— TASK TO COMPLETE —
Please repeat, precisely as written, only the lines from the one containing "Open settings gear for 数据去重 helper" through the last line of the records below, pictures omitted.
(Beginning of RECORDS TO PROCESS)
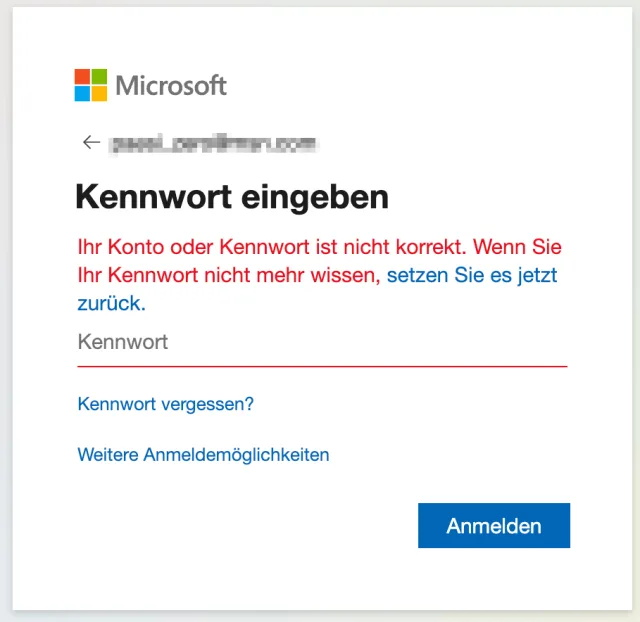This screenshot has height=622, width=640.
Task: Click the red square of the Microsoft logo
Action: tap(82, 77)
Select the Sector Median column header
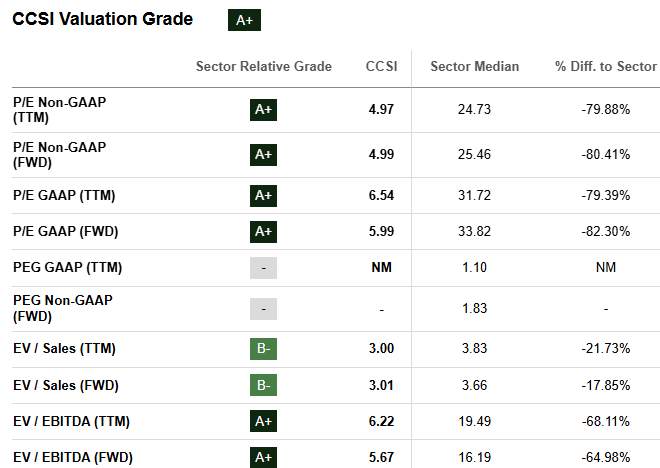660x468 pixels. click(x=474, y=67)
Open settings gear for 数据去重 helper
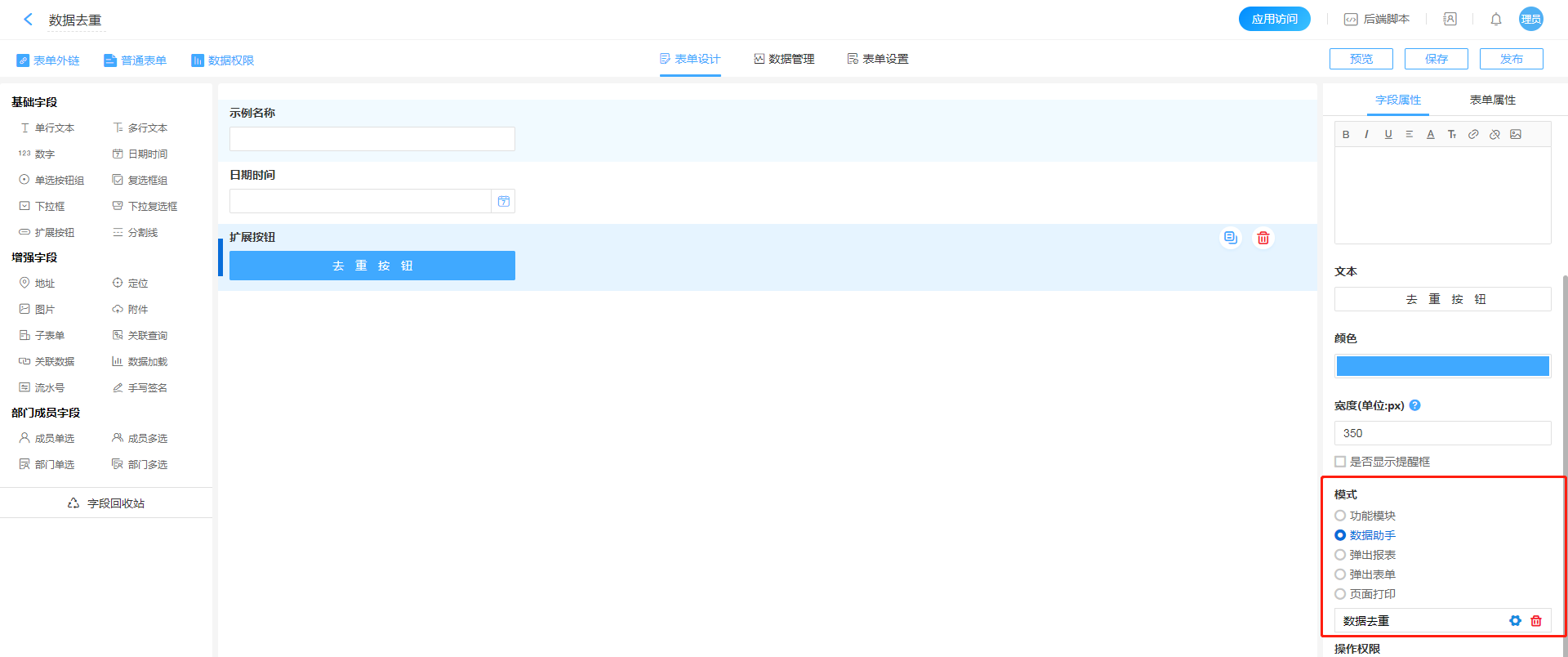The image size is (1568, 657). [1515, 621]
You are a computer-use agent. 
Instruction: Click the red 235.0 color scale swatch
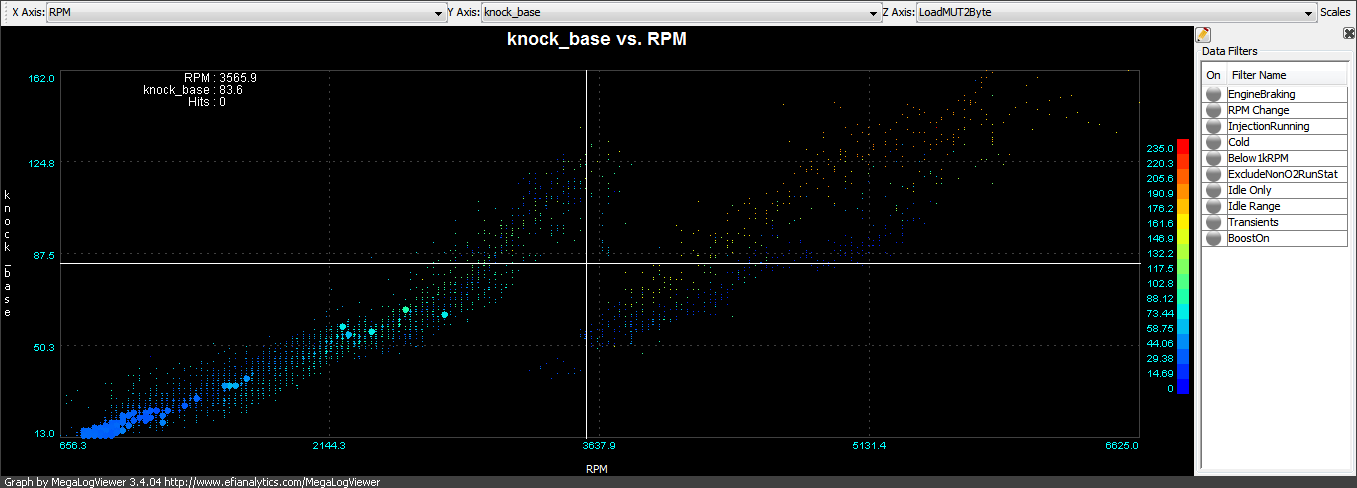(1183, 146)
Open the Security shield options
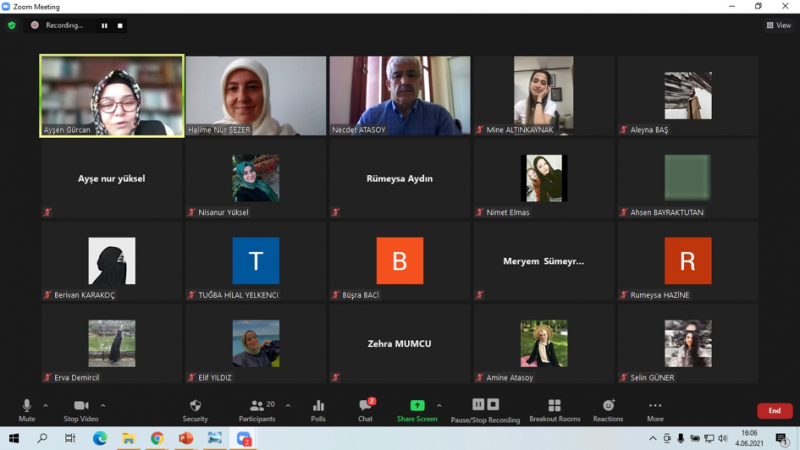The image size is (800, 450). [195, 409]
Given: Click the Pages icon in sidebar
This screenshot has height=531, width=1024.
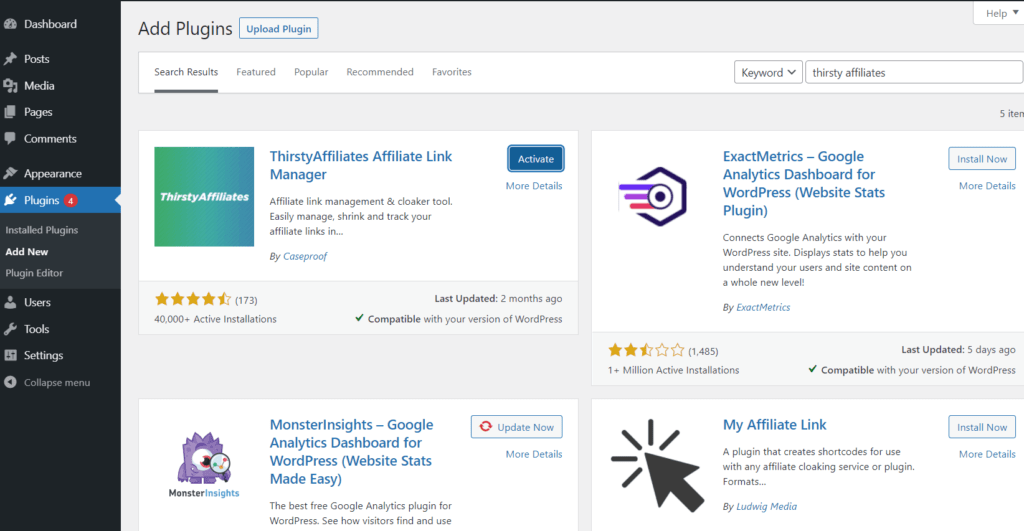Looking at the screenshot, I should pyautogui.click(x=10, y=112).
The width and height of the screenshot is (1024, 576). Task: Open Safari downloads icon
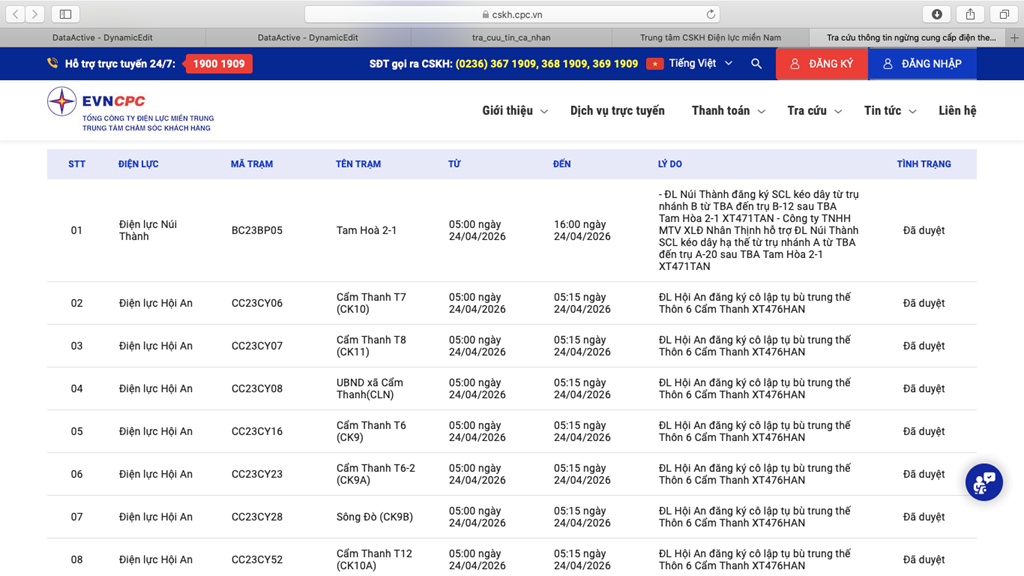click(937, 14)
(End of RECORDS TO PROCESS)
— ANSWER AREA —
Open settings gear for 数据去重 helper
The image size is (1568, 657). [1515, 621]
You are a computer-use agent. 
Instruction: Click the red 235.0 color scale swatch
(1183, 146)
Open the Security shield options
The image size is (800, 450). [195, 409]
Given: Click the Pages icon in sidebar
This screenshot has height=531, width=1024.
Looking at the screenshot, I should pyautogui.click(x=10, y=112).
The width and height of the screenshot is (1024, 576). Task: Open Safari downloads icon
click(937, 14)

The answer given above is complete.